Before I had my very own computer, we had a family computer. Our mom bought us a Magnavox Odyssey in the late 1970’s. You could play games on it. It even had a keyboard. We used it to also play a prank with our friends. I would climb into the cabinet where our television sat on top. My sister would ask the computer questions and I would type the answers as if it were the computer. Then, she would get the friend to ask something. We only pulled it off a couple of times. We always told in the end, because we weren’t very good at secrets.
My first computer was a hand me down from brother. The Texas Instruments TI 99/4a (the YouTube video in the link is not me). My older brother gave it to me around 1983 and this is when I first discovered programming. It would store the programs on audio cassettes.
Then, in 1985, we purchased a brand new IBM PCjr. I convinced Kay that she could use it for her new law school classes, but it didn’t work out that way. It was clear that this was for me and I dove in with a passion. I learned programming and just like a guy with a hot rod, I was constantly looking for ways to soup it up (add on memory, faster processors, etc). While I enjoyed the fun stuff, I quickly learned that it could help with my work. So, we eventually used some of these at work and my computer education continued.
I still recall a conversation I had about programming loops with the driver for one of our flower shop customers. His name was Mark. He had long hair and chained smoked. He explained how I could create a loop with a goto/line #. To test it, I used it with some graphics that created a sort of art project on my screen. It was an aha! moment for me and my computer education.

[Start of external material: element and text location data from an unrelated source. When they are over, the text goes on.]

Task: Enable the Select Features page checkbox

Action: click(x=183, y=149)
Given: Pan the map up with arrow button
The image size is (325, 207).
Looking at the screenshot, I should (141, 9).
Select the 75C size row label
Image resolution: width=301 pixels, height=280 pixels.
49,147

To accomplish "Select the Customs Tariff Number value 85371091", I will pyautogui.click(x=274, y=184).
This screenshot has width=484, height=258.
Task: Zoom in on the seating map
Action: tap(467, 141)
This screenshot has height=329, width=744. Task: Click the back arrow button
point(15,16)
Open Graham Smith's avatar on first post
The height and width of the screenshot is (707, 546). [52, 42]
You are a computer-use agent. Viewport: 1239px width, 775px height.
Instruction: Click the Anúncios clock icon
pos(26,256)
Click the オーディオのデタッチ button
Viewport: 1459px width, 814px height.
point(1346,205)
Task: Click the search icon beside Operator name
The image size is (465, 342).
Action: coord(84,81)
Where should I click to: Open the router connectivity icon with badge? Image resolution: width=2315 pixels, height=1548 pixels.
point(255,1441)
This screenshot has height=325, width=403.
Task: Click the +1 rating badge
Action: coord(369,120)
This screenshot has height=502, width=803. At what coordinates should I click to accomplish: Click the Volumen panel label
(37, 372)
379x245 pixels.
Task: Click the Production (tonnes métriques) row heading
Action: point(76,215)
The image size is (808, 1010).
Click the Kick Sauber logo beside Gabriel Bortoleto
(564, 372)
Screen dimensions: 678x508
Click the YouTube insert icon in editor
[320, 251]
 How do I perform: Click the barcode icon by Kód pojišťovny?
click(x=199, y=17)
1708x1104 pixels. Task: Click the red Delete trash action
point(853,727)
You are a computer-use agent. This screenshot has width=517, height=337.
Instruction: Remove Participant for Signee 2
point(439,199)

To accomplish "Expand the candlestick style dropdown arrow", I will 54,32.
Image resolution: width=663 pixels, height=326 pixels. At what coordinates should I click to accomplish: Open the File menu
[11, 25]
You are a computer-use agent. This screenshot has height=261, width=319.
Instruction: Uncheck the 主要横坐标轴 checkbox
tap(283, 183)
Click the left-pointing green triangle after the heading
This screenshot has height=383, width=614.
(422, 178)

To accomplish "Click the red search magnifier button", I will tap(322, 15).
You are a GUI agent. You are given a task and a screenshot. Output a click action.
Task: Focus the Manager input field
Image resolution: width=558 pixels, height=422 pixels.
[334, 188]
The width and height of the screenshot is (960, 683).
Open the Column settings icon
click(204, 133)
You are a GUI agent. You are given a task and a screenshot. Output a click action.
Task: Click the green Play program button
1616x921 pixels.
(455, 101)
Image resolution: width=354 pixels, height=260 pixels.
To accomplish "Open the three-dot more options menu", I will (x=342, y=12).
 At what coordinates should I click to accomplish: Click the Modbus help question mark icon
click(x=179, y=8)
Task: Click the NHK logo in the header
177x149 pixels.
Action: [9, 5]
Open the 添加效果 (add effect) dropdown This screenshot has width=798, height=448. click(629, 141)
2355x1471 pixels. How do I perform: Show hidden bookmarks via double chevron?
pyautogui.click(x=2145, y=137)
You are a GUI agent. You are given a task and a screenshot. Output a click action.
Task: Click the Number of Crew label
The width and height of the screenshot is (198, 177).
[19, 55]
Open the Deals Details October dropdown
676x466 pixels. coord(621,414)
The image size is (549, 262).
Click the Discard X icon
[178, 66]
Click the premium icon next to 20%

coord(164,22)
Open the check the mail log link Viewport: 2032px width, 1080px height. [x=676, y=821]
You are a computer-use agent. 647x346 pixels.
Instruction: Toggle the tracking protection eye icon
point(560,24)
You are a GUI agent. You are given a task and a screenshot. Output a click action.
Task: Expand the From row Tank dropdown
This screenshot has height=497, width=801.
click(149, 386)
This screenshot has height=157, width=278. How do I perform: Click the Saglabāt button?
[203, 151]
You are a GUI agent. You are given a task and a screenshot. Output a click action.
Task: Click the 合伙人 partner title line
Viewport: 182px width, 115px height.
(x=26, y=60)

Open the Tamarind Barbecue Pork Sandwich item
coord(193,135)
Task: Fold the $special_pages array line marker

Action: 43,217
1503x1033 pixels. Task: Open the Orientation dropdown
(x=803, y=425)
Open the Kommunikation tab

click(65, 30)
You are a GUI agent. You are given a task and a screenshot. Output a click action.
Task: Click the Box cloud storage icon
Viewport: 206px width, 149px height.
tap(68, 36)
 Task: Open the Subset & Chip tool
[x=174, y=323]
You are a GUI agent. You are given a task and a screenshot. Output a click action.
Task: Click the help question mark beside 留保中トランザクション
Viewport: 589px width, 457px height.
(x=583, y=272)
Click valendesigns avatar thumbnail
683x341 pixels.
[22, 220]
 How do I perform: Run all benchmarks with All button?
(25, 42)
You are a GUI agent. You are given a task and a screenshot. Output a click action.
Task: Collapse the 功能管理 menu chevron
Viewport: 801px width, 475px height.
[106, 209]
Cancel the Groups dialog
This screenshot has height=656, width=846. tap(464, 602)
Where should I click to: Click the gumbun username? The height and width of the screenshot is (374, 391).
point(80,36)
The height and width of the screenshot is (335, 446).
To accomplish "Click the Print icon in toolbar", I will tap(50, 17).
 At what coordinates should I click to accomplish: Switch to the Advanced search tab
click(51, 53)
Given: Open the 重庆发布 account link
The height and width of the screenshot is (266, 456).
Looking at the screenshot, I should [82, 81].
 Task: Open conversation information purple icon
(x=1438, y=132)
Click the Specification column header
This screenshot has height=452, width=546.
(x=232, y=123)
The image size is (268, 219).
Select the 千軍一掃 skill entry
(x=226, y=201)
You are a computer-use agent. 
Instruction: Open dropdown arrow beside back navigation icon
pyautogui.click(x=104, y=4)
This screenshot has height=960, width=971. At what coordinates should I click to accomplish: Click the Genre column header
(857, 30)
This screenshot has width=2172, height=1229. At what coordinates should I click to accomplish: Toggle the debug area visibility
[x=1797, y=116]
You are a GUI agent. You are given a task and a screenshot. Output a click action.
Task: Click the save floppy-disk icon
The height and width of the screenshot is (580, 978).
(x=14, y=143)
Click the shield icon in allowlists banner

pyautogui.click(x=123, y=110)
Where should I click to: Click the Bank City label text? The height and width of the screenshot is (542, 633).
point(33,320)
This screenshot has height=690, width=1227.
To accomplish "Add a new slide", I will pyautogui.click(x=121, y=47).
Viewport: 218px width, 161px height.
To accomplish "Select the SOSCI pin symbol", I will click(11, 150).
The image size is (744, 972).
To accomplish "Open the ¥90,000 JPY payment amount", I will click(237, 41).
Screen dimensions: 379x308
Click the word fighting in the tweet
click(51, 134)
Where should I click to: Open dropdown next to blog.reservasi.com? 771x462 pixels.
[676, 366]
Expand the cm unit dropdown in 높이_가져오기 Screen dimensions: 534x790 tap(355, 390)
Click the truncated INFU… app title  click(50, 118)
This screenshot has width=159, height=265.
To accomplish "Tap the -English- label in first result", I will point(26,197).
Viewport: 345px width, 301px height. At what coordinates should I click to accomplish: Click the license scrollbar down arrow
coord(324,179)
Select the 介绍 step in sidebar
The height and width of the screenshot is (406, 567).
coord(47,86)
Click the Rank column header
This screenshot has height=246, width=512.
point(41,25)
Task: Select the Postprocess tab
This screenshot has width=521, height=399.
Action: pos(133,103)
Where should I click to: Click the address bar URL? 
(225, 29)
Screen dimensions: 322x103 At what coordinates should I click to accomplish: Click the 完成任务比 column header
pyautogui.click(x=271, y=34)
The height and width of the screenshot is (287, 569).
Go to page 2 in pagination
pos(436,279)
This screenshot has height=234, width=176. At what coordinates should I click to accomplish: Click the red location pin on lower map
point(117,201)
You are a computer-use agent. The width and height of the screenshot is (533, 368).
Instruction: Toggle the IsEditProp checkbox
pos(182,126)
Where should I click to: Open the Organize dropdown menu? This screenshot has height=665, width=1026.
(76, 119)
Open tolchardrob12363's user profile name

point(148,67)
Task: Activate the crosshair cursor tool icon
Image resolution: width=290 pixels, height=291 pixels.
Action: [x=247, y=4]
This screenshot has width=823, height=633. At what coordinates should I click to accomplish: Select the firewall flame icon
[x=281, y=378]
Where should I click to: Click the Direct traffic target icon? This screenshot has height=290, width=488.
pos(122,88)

In 1988, we bought a new computer system for work. The company that sold it to us went bankrupt right after the sale. We ended up with the program source code and permission to modify it for our own use. We hired a consultant/programmer that knew the language and went about paying him to modify the code. I was getting more and more into computers at that time and was very interested in the language used by our work computers. I remember taking the printouts out of the the shredding bin and trying to read the code. Amazingly, it made sense.
In 1990, I proposed that we fire the consultant and allow me to do the programming for work. The owners agreed. It was a good arrangement and after several years, we hired a programmer so I could focus more on the business. We’ve had different programmers over the years, but I have always kept my fingers in it. I love to write programs that help people do things faster and better and make us more efficient and better at customer service. It is also a form of creative therapy for me. Many nights I have spent working on programs and getting lost in the “flow”.
Now, in 2018, we are working on a massive conversion from the old language to the new, Ruby language. The project is lead by someone I met back in 1991 while attending a computer conference. I don’t know the Ruby language, but there are millions that do and that is one of the main reasons to convert.